作成内容:
Vertexへの転職理由を語った下の文章を、一字一句変えずに全文書き写すこと。

ページ抜粋:
········
Vertexに転職しようと思ったのはどうしてですか?

僕が戦略コンサルに3年半いて気づいたのは、「僕は戦略コンサルに何年いても自分で0→1で事業を作れる人間にはなれないな」という事でした。これはどの戦略コンサルにも言えることだと思いますが、戦略コンサルは基本的に大企業の顧客しか相手にしません。例えば歯医者って一回行くと何回も通うじゃないですか。色々悪いところを見つけられて何度も通わされる。これってコンサルティングファームも共通していると思っていて、1年でも長く顧客の課題を解決する立場にいたいんです。僕は学びの場としてコンサルティングファームは素晴らしいところだし、実際大企業の経営に大きく貢献していると思いますが、自分の求める・やりたいビジネスモデルではないなという風にも思いました。僕がやりたいことは社会の課題を見つけて自分で事業にしていく・一から作って大きくしていくという事で、ここでは出来ないなと思いました。そう思っていた時に今務めているVertexからヘッドハンティングを受けました。そこはスタートアップの経営支援をして大きく育てるための専門の部隊で、これが今の自分にうってつけのキャリアだと思いました。スタートアップの企業が人やお金を集めて事業を進めて大きくしているところを実際に見て学んでいきたいと考え転職を決意しました。
········
行一覧:

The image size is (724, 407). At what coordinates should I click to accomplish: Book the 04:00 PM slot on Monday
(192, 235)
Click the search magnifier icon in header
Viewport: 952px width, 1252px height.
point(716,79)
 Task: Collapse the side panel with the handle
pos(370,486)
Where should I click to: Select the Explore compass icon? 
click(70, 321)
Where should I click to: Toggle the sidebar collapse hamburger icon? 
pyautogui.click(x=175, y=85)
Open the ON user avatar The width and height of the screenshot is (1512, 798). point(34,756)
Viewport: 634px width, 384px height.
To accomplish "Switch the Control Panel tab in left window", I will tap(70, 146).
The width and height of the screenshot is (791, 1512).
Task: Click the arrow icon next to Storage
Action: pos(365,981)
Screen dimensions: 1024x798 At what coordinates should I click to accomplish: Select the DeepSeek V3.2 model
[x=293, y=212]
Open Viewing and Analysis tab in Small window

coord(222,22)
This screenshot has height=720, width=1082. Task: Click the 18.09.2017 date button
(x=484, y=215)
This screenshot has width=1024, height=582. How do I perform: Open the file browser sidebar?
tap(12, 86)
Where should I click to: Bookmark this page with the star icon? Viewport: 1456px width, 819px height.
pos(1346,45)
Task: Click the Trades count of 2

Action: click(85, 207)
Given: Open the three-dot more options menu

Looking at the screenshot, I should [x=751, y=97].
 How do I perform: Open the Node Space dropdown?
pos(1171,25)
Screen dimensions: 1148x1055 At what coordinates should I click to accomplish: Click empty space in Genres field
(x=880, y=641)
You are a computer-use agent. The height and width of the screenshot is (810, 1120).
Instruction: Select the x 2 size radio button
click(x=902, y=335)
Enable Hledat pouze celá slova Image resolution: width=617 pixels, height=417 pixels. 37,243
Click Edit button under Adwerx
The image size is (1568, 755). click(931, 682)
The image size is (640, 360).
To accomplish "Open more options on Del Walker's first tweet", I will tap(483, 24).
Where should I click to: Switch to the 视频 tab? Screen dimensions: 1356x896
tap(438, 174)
········
回答:
Vertexに転職しようと思ったのはどうしてですか?

僕が戦略コンサルに3年半いて気づいたのは、「僕は戦略コンサルに何年いても自分で0→1で事業を作れる人間にはなれないな」という事でした。これはどの戦略コンサルにも言えることだと思いますが、戦略コンサルは基本的に大企業の顧客しか相手にしません。例えば歯医者って一回行くと何回も通うじゃないですか。色々悪いところを見つけられて何度も通わされる。これってコンサルティングファームも共通していると思っていて、1年でも長く顧客の課題を解決する立場にいたいんです。僕は学びの場としてコンサルティングファームは素晴らしいところだし、実際大企業の経営に大きく貢献していると思いますが、自分の求める・やりたいビジネスモデルではないなという風にも思いました。僕がやりたいことは社会の課題を見つけて自分で事業にしていく・一から作って大きくしていくという事で、ここでは出来ないなと思いました。そう思っていた時に今務めているVertexからヘッドハンティングを受けました。そこはスタートアップの経営支援をして大きく育てるための専門の部隊で、これが今の自分にうってつけのキャリアだと思いました。スタートアップの企業が人やお金を集めて事業を進めて大きくしているところを実際に見て学んでいきたいと考え転職を決意しました。